Sentences for Beginners.
I am slightly obsessed with sentences. I write about them all the time. I see so many writers embarking on great projects when they haven’t quite got the hang of a good, clean, honest sentence. I see dangling modifiers and tangles of sub-clauses and an utter disregard for clarity. (Astonishingly, I see this in people who work for national publications. I’ve met it in brilliant young students with years of serious education under their belts.)
I believe that sentences are your building blocks, your foundation stones. You need to learn them as a musician will learn arpeggios. You cannot play a symphony if you don’t get your scales right.
The sentence is where every novice writer should start. So here are three useful thoughts for the beginners amongst you. (They are important reminders for the hoary old pros amongst us too. I contemplate this troika pretty much every day of my writing life.)
1. When you are starting out on your writing odyssey, try to keep your sentences short. When you are more experienced, more confident, more easy in your craft, you can let them run long and loose and free. For now, the short, declarative sentence is your friend. Go back to basics. There is something lovely about subject, verb, object. ‘I love the rain.’ ‘She smashed my heart.’ ‘He hates anchovies.’
Sometimes, all you need is a subject and a verb. ‘The red mare danced.’ ‘I exist.’ ‘You understand.’ ‘The world steadied.’
You can tell a whole, heartbreaking story in a single sentence. The most famous is attributed to Hemingway, although the anecdote is disputed. It doesn’t matter who first wrote it; it is heartbreakingly brilliant. ‘Baby’s shoes for sale; never worn.’

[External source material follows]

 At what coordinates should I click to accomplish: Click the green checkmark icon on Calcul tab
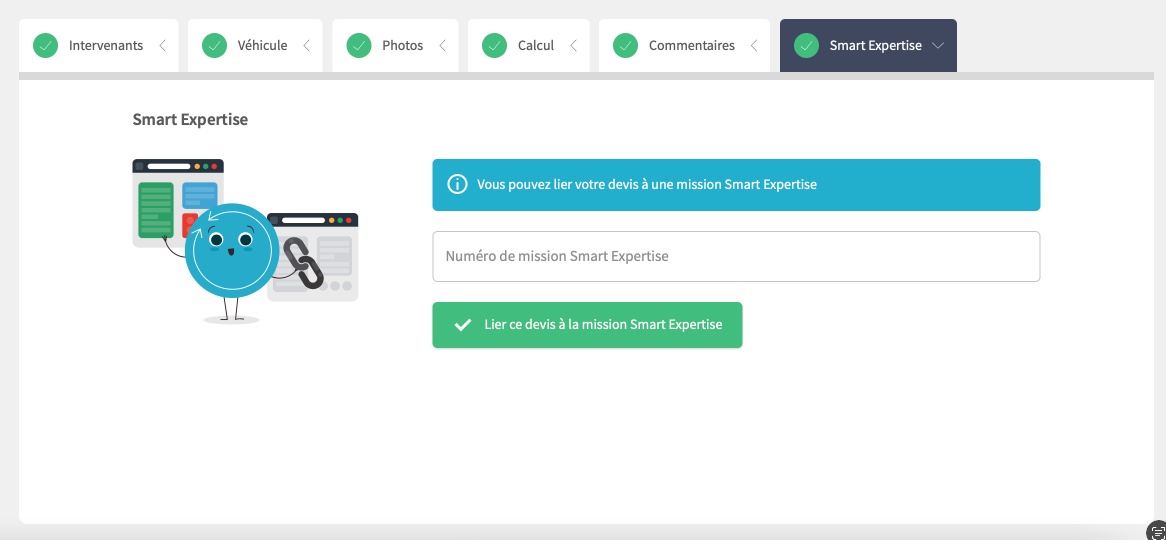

Writing should have a rhythm and a swing. Too many very short sentences strung together can have a rattling effect. Sometimes you do need to let down and and go long and bring in the string section. But, as a starting rule, keeping it short is amazingly useful and oddly liberating.
2. The second thing is to read your sentences out loud to yourself. Your ear will hear the mistakes that your eye cannot see. Get into this habit, and your writing will improve overnight.
3. The third thing is to think of your sentences as arrows. You are firing them from your heart to the reader’s heart, from your mind to the reader’s mind. Keep them straight. You want them to fly free and true. If they are muddled and tangled, they will fall sadly to the ground.
I hope this helps. I wish you happy writing.